Para o presidente da CDL de Fortaleza, Assis Cavalcante, um dos interlocutores junto ao BNB das demandas do varejo, a medida vem em uma boa hora, pois quando as empresas estavam começando a se recuperar, chegaram novas medidas de restrição das atividades adotadas pelo governo.

Parceria

“A saúde é importantíssima. Mas, é preciso esse olhar atento também para a economia que é onde são gerados os empregos e a renda da população. Com esse refinanciamento das dívidas, fica provado mais uma vez a importância e parceria do Banco do Nordeste para o desenvolvimento da região. Sempre que procuramos os gerentes, diretores e presidente do BNB, eles entendem a situação dos empresários e buscam condições para que possamos continuar adimplentes”, destaca Assis.

“Nós empresários não temos a intenção de ficarmos inadimplentes e para o banco a inadimplência é perniciosa. Quando o banco posterga a carência dos empréstimos e, ao mesmo tempo, aumenta o prazo de pagamento, isso diminui o valor da parcela e dá um fôlego maior para o empresário pagar os empréstimos. Isso é jogo de ganha a ganha”, acrescenta.

A visão do presidente da CDL de Fortaleza é compartilhada pelo presidente do Banco do Nordeste, Romildo Rolim. De acordo com ele, no fim de 2020, foi notado que os clientes do banco já estavam com dificuldade e não estavam conseguindo gerar caixa. Para manter a saúde financeira das empresas e do banco, gerando o desenvolvimento social e econômico, principal objetivo do BNB, foram estudadas novas regras de concessão de crédito, olhando para as resoluções de governo e repactuando as dívidas.  

Cenário mudou

“O que a gente esperava para 2021 mudou. A pandemia não foi embora e por isso temos de continuar pensando em estratégias. Quanto à repactuação, a gente vem trabalhando com alguns setores que não estavam gerando recursos. Hoje, micro, pequenas e peque-média empresas já podem solicitar até pela internet a repactuação até junho. As médias e grandes podem negociar caso a caso com os gerentes”, explica Romildo Rolim. O presidente do BNB destaca ainda que há estudos em cima de alguns segmentos que continuarão com problemas de caixa para além de julho. Nesses casos, a repactuação poderia ser feita até dezembro.

Possíveis mecanismos

Dentre as medidas oferecidas pelo BNB, cabe destaque para a renegociação complementar à Resolução nº 4.798/20 do CMN, que possibilita aos clientes a obtenção de carência até 30 de junho de 2021 e alongamento do vencimento final da operação em até 18 meses, conforme o caso concreto e impacto da crise na atividade econômica. As condições diferenciadas dessa medida de renegociação, na maioria dos casos, acarretam na redução no valor das parcelas a vencer, permitindo uma melhor recuperação financeira dos empresários.

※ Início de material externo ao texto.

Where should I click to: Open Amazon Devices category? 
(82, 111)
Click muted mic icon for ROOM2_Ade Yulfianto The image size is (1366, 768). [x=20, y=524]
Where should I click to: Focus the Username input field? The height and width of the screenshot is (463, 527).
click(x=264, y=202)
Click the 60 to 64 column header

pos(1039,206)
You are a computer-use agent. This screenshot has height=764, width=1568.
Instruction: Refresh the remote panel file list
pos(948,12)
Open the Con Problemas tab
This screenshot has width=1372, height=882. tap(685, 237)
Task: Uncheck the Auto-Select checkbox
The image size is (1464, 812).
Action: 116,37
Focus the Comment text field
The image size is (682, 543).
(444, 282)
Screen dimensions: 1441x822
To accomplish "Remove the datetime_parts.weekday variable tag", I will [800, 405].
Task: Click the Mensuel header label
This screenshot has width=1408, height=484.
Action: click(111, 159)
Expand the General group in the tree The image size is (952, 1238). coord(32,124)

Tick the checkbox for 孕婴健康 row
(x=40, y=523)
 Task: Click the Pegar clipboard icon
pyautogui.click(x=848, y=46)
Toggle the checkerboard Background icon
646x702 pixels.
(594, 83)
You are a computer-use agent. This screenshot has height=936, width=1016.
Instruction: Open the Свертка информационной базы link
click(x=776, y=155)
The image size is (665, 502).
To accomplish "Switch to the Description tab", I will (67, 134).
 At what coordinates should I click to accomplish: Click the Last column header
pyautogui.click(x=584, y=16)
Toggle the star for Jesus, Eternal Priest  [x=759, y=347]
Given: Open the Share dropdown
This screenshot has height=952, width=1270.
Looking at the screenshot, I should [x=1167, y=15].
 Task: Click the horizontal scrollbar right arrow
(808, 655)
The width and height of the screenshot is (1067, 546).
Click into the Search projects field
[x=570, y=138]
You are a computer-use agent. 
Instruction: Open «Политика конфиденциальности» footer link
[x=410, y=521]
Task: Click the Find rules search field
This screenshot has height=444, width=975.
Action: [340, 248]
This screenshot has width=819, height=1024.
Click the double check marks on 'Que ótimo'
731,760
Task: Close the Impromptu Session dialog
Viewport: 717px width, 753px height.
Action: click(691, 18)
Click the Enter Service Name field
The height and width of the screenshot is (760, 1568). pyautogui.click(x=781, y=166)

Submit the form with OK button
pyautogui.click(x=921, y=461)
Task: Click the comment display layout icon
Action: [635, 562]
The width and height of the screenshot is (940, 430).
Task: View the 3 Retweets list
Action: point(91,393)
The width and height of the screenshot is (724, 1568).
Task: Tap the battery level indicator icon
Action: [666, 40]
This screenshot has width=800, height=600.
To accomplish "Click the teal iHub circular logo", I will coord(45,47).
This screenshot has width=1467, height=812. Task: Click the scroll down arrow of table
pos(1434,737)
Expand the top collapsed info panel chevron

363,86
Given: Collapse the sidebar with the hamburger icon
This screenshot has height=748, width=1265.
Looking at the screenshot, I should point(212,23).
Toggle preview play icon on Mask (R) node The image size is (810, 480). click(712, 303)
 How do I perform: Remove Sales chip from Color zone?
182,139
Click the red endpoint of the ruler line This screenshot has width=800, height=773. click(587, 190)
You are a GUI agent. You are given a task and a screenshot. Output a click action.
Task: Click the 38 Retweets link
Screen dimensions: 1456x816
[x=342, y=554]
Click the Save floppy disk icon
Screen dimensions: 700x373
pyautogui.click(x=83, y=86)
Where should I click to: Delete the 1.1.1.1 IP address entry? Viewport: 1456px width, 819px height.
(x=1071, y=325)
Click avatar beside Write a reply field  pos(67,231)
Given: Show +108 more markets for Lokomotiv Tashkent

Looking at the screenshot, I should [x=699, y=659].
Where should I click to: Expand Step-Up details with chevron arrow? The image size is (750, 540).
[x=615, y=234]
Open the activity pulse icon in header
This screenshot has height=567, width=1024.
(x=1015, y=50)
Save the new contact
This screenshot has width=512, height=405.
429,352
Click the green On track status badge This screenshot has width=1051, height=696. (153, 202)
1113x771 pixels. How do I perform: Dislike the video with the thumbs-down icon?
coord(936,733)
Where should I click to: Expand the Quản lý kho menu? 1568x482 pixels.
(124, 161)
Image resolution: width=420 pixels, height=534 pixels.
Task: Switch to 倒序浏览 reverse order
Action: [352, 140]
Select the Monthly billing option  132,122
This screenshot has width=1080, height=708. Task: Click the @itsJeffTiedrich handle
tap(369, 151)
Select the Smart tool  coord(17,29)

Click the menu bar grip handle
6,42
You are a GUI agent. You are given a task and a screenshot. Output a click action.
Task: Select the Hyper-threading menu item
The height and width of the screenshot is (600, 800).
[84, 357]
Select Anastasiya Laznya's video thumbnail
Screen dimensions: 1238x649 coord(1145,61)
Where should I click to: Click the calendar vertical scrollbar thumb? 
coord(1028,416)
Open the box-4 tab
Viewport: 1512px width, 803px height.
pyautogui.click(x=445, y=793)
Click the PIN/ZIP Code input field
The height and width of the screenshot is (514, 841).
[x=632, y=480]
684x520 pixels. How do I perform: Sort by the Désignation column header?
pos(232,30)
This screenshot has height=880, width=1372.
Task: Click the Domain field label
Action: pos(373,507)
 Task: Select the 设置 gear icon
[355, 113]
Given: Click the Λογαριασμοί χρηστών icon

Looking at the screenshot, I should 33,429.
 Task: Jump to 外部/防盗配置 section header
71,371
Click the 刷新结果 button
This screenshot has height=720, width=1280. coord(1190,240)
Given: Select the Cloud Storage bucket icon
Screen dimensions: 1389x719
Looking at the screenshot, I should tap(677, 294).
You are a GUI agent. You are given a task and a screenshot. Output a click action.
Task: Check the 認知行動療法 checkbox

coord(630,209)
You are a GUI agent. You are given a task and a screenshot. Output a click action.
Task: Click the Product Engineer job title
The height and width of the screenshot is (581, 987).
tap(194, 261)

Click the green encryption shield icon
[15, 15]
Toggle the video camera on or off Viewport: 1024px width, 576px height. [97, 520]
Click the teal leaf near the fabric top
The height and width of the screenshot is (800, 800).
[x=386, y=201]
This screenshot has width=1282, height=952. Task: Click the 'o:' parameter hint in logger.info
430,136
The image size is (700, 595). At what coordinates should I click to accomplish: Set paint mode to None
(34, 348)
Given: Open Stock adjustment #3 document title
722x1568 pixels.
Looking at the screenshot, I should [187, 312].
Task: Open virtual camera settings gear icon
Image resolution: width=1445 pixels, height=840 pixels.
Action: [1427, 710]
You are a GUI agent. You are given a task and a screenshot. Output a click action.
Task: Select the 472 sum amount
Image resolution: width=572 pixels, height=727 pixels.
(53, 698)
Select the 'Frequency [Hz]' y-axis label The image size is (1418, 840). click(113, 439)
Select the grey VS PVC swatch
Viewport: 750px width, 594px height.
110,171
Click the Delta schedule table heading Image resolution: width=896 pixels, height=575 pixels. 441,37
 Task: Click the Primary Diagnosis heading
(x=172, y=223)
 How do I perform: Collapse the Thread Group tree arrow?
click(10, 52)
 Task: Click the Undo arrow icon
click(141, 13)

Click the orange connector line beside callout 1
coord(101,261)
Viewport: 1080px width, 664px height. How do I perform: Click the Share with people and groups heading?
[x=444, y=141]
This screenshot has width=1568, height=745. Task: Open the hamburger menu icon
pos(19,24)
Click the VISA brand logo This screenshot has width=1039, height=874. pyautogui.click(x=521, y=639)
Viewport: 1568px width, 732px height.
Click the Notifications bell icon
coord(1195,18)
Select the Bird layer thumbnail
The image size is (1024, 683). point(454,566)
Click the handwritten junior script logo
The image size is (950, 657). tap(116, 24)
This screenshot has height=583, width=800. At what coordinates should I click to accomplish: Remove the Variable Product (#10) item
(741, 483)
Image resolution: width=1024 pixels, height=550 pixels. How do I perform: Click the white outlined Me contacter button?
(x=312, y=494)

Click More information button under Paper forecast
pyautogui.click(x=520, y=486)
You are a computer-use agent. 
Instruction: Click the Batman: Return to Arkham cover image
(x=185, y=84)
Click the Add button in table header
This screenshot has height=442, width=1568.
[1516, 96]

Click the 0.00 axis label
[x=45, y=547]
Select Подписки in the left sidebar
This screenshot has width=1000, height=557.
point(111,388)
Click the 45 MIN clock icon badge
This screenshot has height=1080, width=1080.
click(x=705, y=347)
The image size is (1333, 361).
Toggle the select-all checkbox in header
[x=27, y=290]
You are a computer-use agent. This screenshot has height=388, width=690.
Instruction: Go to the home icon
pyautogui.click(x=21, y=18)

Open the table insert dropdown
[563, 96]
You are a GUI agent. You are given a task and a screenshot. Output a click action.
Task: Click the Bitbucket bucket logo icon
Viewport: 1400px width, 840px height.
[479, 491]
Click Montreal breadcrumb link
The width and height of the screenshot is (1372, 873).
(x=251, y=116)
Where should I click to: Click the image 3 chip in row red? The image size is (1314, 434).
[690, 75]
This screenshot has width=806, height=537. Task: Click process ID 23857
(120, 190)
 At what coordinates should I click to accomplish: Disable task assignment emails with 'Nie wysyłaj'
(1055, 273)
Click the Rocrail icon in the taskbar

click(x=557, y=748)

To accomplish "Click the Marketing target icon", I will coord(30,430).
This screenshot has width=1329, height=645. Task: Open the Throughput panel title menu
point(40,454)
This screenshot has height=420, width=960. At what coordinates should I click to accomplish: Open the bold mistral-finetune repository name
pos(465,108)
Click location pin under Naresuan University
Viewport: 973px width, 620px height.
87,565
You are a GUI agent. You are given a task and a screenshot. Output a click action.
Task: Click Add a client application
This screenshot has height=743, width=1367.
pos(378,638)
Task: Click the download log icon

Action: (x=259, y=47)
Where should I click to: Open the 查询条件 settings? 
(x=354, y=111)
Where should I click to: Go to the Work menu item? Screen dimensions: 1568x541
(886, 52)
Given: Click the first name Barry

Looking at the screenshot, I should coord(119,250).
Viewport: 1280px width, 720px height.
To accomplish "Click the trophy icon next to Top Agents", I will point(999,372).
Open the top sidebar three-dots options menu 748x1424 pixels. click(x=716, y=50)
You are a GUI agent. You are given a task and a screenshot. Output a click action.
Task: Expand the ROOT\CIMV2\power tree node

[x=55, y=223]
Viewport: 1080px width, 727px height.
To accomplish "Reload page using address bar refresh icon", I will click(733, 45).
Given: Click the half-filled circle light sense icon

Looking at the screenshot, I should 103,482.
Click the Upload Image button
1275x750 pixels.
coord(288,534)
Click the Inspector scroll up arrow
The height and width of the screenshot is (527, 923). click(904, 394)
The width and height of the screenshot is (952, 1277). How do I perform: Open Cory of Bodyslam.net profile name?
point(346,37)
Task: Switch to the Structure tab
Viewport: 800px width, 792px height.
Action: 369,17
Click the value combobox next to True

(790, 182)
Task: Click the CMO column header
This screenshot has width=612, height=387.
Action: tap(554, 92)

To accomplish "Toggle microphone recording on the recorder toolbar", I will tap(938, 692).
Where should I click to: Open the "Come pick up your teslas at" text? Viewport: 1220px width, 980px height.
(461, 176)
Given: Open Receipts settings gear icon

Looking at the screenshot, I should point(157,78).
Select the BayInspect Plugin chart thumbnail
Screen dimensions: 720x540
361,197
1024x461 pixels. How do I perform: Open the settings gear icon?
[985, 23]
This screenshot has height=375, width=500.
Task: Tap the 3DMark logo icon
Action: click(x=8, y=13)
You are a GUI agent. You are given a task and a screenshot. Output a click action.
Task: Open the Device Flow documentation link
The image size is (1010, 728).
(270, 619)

A medida está disponível para clientes titulares de operações de crédito, obtidas com recursos do FNE do segmento não-rural, ou seja, destinados ao varejo e outros setores produtivos. O processo de renegociação pode ocorrer de maneira digital, por intermédio do aplicativo do BNB em smarthphones ou pelo Internet Banking acessível na página da internet do BNB, para a maior parte das operações contratadas por empreendimentos de micro, pequeno e pequeno-médio porte.